The expanded role of the federal government came to be accepted by most
Americans by the end of the 1930s. Even Republicans who had bitterly opposed the New
Deal shifted their stance. Wendell Wilkkie, the Republican presidential nominee in 1940,
declared that he could not oppose reforms such as the regulation of the securities markets
and the utility holding companies, the legal recognition of unions, or Social Security and
unemployment allowances. What bothered him and other opponents of the New Deal,
however, was the extension of the federal bureaucracy. The depression caused much
questioning of inherited economic and political ideas. Sen. Huey P. Long of Louisiana
found a national following for his “Share the Wealth” program. The socialist writer
Upton Sinclair was nearly elected governor of California in 1934 with a similar program
for redistributing the state’s wealth. Many writers and other intellectuals swung even
further left, concluding that capitalism was on its way out; they were drawn to the
Communist party by what they supposed to be the accomplishments of the USSR. In other
countries the depression had even more profound effects. As world trade fell off, countries
turned to nationalist economic policies that only exacerbated their difficulties. In politics
the depression strengthened the extremes of right and left, helping Adolf Hitler to power
in Germany and swelling left-wing movements in other European countries. The
depression was thus a time of massive insecurity among peoples and governments,
contributing to the tensions that produced World War II. Ironically, however, the massive
military expenditures for that war provided the economic stimulus that finally ended the
depression in the United States and elsewhere.

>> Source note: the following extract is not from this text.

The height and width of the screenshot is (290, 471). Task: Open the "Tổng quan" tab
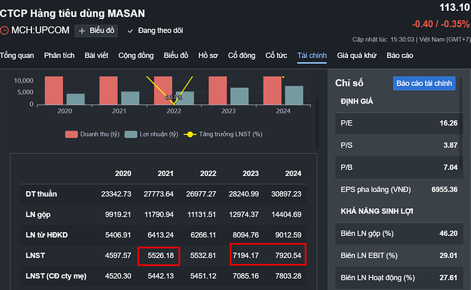click(17, 55)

Bernstein, Irving, A Caring Society: The New Deal, the Worker and the Great Depression
(1985).
Boardman, Fon W., Jr., The Thirties: America and the Great Depression (1967).
Davis, Joseph S., The World Between the Wars, 1919-39: An Economist’s View (1974).
Kindleberger, Charles P., The World in Depression, 1929-1939 (1975; repr. 1983).
Markowitz, Gerald, and Rosner, David, eds., Slaves of the Depression (1987).
Wecter, Dixon, Age of the Great Depression, 1929-1941 (1971).